WHAT YOU NEED TO DO -
Copy out every one of the following entries line for line, changing nothing.

• • • • •

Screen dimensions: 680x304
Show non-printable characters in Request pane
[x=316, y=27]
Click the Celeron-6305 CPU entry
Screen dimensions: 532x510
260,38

• • • • •

ANSWER BELOW -
Screen dimensions: 680x304
Show non-printable characters in Request pane
[x=316, y=27]
Click the Celeron-6305 CPU entry
Screen dimensions: 532x510
260,38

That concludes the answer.